Support Questions
Find answers, ask questions, and share your expertise
Announcements
Alert: Welcome to the Unified Cloudera Community. Former HCC members be sure to read and learn how to activate your account here.

cdh5.4 spark-sql gets ClassNotFoundException: SparkSQLCLIDriver

cdh5.4 spark-sql gets ClassNotFoundException: SparkSQLCLIDriver

Explorer

I recompiled cloudera spark cdh5-1.3.0_5.4.0 with 

-Phive-thirftserver -Pyarn

 and copied the new assembly jar to all the nodes. 

 

when I run spark-sql, I first get JAVA_HOME not set. I did an export manually, but still get the other error 

ClassNotFoundException: org.apache.spark.sql.hive.thriftserver.SparkSQLCLIDriver

 

What is Cloudera's position on supporting spark-sql command line? is there a way to make it work?

6 REPLIES 6

Re: cdh5.4 spark-sql gets ClassNotFoundException: SparkSQLCLIDriver

Master Collaborator

I believe spark-sql just works, or it did for me last time I tried it. It sounds like something may be funny with how you are running this, if you find JAVA_HOME is not set. You should never have to rebuild things and shouldn't be modifying the CDH installation. If you've been doing that, that's probably part of the problem.
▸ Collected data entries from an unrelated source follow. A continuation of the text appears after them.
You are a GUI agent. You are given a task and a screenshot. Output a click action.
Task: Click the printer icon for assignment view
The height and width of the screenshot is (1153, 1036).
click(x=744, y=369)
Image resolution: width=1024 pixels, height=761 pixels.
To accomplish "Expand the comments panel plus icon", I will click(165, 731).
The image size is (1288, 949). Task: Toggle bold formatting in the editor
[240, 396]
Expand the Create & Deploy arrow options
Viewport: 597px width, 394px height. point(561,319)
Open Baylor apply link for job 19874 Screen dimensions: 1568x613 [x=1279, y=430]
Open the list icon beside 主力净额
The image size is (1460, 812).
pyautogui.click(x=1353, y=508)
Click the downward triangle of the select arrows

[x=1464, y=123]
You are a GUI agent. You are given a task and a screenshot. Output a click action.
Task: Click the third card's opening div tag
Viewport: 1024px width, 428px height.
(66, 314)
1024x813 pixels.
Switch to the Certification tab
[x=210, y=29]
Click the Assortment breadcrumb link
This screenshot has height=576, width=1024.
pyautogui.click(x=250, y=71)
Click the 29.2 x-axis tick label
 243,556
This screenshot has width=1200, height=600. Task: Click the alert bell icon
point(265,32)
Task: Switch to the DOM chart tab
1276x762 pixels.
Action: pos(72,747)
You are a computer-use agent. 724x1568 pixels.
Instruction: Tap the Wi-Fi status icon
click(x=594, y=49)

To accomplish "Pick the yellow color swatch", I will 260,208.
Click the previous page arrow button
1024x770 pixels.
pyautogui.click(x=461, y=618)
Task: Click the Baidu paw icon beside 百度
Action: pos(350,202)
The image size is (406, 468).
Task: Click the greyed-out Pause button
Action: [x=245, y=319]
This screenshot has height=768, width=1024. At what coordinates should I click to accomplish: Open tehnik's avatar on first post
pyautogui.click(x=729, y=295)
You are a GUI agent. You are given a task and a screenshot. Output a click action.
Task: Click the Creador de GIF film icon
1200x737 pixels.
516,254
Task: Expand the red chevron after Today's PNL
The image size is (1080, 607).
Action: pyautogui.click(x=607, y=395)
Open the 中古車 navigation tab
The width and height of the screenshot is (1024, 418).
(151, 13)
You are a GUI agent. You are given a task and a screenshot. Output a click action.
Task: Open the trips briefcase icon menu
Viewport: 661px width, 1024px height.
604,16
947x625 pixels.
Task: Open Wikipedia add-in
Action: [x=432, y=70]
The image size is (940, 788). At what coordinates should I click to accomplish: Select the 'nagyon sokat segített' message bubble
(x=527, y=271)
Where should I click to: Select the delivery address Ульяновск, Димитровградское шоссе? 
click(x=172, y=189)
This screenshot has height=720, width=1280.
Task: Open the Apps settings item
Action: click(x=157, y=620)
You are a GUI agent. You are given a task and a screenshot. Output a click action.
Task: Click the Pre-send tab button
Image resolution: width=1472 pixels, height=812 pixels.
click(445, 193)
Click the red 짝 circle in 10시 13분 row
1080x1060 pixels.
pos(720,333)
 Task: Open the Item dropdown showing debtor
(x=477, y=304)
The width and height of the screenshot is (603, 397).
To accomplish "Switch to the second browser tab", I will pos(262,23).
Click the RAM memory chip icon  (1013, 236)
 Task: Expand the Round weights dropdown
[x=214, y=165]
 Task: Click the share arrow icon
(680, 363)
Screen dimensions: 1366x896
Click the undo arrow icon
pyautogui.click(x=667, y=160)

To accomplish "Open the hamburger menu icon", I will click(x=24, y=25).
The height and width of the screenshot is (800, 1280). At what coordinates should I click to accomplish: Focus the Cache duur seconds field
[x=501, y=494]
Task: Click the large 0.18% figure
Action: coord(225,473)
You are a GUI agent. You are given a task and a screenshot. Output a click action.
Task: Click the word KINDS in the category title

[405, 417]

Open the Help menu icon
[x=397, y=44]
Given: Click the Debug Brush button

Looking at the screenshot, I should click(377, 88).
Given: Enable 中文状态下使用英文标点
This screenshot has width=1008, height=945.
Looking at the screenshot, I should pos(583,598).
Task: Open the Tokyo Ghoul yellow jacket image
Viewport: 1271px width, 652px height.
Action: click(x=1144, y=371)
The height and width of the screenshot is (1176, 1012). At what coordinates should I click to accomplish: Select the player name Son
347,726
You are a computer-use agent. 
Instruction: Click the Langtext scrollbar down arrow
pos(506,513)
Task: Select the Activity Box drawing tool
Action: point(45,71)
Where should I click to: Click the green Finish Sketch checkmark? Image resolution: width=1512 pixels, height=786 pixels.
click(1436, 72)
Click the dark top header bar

Re: cdh5.4 spark-sql gets ClassNotFoundException: SparkSQLCLIDriver

Explorer

no, the new assembly.jar did not cause the problem. these errors exists before I did the jar replacement, and still show up after I put back the original jar. 

 

JAVA_HOME is set from command line using export. so that complaint is not there any more.

 

Let's make sure we are talking about the same thing. I am referring to the executable at

/opt/cloudera/parcels/CDH-5.4.0-1.cdh5.4.0.p0.27/lib/spark/bin/spark-sql

Re: cdh5.4 spark-sql gets ClassNotFoundException: SparkSQLCLIDriver

Master Collaborator

I think that's right, since Spark currently only works with Hive 0.12 / 0.13. For this reason I think the Hive integration does not work, but that is not the same thing as Spark SQL in general, nor the same thing as Hive on Spark. You can 'enable' it by just including Hive jars on the classpath, and a lot of it should work but, not 100%

Re: cdh5.4 spark-sql gets ClassNotFoundException: SparkSQLCLIDriver

Explorer

You know, I imagine you have a CDH5.4 cluster readily available. It would really help if you could fire up spark-sql and see if it comes up.

 

If you have to include extra jars, I like to know which jars and how you included them using cloudera manager.

Re: cdh5.4 spark-sql gets ClassNotFoundException: SparkSQLCLIDriver

Master Collaborator

Hm, no you are correct. The spark-sql script itself does show this error in the VM. It's there, but not something you're intended to execute (it's not on the path), for this reason I assume. Spark SQL in general does function; you can find the sqlContext in spark-shell for example. The HiveContext et al won't work unless you add the local Hive jars to the app classpath. You're trying to run the Hive Thrift Server. You can try just building the Spark sql/hive-thriftserver module and including its jar on your classpath. You'd have to build against the latest it supports, which is only 0.13.1, and take your chances then versus Hive 1.1 jars locally, but it might work. That I have never tried.

Re: cdh5.4 spark-sql gets ClassNotFoundException: SparkSQLCLIDriver

Explorer

Thanks for trying. I really want to know the answer. 

 

As long as the bundled hive is not compatible, I don't think I want to continue trying to get spark-sql working. Even Spark Sql working with hive metastore requires rebuilding from source. I already tried building it many ways over many hours, each attempt ends in error. It is not for the faint of heart.